TASK ITEM — In the entries below, filter for the word "table" and copy every matching line.

***

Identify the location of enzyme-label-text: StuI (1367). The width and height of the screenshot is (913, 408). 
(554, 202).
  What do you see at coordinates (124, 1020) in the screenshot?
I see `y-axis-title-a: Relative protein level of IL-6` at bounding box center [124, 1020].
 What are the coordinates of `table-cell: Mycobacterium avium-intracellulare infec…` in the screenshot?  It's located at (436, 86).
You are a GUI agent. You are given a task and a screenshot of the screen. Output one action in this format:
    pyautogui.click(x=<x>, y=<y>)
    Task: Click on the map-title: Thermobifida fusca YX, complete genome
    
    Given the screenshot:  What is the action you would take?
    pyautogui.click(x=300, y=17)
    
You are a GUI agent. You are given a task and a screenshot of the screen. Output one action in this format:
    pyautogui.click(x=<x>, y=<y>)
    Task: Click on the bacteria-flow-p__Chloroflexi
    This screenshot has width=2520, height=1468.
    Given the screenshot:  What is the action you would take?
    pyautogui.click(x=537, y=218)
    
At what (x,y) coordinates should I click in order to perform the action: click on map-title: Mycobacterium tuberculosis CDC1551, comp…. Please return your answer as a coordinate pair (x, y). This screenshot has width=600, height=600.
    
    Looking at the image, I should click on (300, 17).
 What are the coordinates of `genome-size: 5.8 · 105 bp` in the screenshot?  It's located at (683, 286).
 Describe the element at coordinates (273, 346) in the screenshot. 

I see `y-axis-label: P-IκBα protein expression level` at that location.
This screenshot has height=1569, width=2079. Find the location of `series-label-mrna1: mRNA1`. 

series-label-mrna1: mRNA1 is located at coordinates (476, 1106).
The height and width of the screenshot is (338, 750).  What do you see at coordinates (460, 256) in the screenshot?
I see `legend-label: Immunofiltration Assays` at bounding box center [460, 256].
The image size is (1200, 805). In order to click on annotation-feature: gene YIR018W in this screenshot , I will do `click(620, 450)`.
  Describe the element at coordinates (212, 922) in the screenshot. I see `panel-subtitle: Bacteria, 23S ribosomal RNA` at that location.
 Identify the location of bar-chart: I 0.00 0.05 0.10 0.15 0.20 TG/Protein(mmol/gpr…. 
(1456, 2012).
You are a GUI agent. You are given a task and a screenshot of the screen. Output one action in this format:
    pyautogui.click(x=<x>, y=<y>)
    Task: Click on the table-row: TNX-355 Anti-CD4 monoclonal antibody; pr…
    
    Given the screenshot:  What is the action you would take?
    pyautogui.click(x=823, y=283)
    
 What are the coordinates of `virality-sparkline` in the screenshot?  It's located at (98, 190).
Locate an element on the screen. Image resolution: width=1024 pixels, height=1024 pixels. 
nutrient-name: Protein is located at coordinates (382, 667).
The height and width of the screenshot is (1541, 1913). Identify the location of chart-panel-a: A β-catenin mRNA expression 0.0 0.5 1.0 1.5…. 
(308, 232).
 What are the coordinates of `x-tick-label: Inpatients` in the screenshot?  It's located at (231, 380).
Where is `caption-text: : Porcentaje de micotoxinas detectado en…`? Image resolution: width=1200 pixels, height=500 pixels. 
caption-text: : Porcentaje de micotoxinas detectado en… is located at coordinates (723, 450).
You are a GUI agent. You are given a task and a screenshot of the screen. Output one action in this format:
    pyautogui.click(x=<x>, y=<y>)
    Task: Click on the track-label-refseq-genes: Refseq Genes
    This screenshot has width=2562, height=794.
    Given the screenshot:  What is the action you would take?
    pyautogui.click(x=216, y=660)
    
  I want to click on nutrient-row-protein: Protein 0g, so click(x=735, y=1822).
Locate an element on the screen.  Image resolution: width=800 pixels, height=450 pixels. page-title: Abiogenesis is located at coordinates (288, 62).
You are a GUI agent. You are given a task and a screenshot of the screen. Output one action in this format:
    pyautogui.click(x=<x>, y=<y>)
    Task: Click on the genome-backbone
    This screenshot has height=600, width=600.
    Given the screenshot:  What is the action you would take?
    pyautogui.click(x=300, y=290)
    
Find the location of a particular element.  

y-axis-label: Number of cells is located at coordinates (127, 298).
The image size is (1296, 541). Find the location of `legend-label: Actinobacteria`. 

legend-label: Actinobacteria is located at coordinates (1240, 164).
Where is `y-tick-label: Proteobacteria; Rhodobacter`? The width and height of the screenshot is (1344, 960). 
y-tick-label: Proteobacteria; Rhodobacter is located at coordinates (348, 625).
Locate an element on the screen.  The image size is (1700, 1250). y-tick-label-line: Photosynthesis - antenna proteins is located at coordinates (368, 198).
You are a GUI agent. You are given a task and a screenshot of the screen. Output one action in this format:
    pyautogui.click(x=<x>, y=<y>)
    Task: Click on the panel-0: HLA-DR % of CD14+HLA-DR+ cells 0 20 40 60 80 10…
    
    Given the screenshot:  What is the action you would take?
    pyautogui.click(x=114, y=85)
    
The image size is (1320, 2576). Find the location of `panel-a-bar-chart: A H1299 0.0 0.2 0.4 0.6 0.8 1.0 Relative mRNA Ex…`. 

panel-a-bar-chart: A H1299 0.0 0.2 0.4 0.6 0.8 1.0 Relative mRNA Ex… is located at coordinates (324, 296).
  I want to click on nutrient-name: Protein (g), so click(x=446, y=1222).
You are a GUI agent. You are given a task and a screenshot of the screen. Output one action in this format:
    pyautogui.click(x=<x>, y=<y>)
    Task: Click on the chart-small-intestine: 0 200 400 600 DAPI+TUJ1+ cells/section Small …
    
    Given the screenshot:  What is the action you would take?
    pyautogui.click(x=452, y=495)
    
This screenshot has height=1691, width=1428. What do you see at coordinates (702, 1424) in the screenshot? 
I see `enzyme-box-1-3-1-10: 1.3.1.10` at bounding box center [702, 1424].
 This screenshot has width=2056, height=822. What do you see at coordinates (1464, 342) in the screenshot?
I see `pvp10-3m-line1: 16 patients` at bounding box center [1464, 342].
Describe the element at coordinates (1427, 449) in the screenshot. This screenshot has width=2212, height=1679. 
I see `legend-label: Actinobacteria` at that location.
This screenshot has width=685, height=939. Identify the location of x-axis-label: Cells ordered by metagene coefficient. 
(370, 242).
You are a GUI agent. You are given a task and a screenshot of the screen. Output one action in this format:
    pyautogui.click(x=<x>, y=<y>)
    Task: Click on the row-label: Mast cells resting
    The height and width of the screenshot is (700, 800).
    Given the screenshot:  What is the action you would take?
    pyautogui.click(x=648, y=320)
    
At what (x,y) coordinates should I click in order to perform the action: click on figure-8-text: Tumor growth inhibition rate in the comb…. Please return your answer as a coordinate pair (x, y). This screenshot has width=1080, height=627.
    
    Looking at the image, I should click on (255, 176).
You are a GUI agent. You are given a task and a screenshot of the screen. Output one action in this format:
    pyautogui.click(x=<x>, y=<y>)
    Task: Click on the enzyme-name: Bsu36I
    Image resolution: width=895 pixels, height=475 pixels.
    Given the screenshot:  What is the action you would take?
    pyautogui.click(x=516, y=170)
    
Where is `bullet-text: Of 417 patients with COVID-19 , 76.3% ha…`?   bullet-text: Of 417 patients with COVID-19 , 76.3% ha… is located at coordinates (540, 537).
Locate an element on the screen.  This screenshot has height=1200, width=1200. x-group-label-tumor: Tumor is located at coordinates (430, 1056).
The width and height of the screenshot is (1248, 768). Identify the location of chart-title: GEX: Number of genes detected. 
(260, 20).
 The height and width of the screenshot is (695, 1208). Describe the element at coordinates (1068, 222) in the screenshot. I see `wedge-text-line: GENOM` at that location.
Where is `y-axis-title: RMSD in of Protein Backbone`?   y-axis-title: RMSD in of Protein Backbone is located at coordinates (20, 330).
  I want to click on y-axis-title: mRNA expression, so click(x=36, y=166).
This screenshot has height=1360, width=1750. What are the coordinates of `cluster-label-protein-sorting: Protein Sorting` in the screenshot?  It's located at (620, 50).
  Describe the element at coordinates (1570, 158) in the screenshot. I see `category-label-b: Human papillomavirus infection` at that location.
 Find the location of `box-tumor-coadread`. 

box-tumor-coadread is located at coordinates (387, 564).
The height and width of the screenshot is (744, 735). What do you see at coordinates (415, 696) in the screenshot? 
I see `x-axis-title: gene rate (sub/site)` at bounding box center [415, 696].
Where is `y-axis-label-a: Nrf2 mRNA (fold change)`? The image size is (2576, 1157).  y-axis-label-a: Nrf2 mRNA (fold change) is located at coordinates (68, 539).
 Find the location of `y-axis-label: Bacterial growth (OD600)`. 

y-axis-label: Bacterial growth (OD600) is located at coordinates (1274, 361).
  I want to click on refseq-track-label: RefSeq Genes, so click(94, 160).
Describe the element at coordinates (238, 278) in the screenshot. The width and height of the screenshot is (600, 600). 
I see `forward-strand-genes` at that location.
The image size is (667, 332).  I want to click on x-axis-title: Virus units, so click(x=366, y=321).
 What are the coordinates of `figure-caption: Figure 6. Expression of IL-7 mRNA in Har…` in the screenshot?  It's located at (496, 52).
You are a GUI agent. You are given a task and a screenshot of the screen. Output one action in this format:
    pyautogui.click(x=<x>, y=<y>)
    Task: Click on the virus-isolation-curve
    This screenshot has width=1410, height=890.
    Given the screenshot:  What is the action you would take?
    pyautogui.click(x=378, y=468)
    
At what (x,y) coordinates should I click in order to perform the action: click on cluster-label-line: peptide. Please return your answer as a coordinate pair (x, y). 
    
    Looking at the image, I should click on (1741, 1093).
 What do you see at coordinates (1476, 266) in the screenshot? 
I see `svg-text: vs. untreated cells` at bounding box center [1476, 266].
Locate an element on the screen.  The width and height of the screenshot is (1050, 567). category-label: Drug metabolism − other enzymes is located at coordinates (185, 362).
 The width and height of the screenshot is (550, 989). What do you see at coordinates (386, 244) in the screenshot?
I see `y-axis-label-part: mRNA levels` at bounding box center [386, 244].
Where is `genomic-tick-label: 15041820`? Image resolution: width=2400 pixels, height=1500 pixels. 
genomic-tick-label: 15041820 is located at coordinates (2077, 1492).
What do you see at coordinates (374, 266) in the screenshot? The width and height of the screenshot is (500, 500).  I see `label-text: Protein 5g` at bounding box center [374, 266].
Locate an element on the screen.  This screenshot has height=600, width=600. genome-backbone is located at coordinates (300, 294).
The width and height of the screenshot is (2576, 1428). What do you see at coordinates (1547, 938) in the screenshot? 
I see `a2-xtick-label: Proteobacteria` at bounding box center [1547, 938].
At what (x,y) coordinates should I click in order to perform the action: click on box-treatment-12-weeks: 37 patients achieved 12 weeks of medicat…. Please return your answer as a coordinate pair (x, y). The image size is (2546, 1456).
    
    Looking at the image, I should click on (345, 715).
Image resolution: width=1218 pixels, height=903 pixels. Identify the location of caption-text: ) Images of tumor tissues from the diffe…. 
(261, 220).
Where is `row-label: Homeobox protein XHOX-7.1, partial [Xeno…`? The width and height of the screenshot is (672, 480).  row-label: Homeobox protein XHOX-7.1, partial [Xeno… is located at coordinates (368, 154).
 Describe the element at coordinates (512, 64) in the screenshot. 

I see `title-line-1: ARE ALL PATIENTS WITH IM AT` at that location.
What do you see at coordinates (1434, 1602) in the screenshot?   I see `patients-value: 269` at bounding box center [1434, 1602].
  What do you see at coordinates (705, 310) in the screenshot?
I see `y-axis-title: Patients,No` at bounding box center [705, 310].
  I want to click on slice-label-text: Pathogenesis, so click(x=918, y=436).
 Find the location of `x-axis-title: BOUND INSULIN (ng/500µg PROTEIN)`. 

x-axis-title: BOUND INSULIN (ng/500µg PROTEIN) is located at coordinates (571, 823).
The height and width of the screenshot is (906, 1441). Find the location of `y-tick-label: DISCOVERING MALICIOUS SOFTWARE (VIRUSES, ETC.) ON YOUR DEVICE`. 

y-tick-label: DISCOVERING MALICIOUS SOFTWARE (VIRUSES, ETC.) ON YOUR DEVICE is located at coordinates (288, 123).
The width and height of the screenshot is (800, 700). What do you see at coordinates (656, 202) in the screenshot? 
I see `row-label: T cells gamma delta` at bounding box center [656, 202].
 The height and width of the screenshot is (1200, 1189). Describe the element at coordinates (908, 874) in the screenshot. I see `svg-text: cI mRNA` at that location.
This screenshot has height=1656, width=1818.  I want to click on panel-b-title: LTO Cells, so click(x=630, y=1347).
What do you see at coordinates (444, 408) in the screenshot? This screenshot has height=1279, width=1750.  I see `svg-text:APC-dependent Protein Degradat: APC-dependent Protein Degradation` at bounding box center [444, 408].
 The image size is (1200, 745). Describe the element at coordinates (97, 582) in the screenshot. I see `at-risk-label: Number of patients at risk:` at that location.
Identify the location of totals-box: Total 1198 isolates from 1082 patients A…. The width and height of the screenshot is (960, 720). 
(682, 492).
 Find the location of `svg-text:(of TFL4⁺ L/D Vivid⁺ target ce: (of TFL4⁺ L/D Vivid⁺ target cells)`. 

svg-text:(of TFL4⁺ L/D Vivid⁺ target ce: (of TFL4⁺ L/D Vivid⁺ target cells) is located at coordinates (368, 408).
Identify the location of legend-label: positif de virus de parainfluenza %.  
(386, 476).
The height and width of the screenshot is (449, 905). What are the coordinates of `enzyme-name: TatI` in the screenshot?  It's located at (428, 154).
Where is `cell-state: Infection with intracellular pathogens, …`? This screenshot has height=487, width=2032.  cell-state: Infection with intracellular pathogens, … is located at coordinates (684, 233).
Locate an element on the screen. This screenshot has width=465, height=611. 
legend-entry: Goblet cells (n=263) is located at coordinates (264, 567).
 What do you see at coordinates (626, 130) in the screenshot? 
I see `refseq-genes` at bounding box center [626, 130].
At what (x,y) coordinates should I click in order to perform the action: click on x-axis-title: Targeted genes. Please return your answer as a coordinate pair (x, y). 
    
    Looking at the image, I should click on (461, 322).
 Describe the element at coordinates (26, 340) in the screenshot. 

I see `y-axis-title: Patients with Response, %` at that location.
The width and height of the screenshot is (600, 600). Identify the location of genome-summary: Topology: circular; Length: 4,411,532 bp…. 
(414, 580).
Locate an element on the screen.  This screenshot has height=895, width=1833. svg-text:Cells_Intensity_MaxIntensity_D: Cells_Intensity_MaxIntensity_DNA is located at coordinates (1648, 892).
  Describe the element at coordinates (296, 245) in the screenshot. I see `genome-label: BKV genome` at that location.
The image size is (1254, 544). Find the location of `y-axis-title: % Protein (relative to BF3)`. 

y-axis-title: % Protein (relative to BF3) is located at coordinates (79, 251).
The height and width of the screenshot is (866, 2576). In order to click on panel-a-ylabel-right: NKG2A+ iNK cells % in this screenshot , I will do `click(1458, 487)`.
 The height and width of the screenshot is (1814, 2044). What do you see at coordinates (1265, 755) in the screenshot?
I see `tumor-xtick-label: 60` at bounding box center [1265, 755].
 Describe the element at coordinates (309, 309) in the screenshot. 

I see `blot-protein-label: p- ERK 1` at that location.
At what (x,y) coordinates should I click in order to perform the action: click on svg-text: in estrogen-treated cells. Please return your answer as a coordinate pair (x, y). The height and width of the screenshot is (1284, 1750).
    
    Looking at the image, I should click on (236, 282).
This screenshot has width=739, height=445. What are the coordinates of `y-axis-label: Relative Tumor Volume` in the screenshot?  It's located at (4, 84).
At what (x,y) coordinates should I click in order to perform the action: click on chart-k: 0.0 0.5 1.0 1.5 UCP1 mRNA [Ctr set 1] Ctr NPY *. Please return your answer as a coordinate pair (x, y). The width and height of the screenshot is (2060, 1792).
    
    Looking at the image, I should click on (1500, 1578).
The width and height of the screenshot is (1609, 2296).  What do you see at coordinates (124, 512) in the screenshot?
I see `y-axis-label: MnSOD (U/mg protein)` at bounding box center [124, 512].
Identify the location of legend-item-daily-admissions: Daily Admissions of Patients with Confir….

***

REPLY —
 What are the coordinates of `table-cell: Mycobacterium avium-intracellulare infec…` in the screenshot?  It's located at (436, 86).
    Task: Click on the table-row: TNX-355 Anti-CD4 monoclonal antibody; pr…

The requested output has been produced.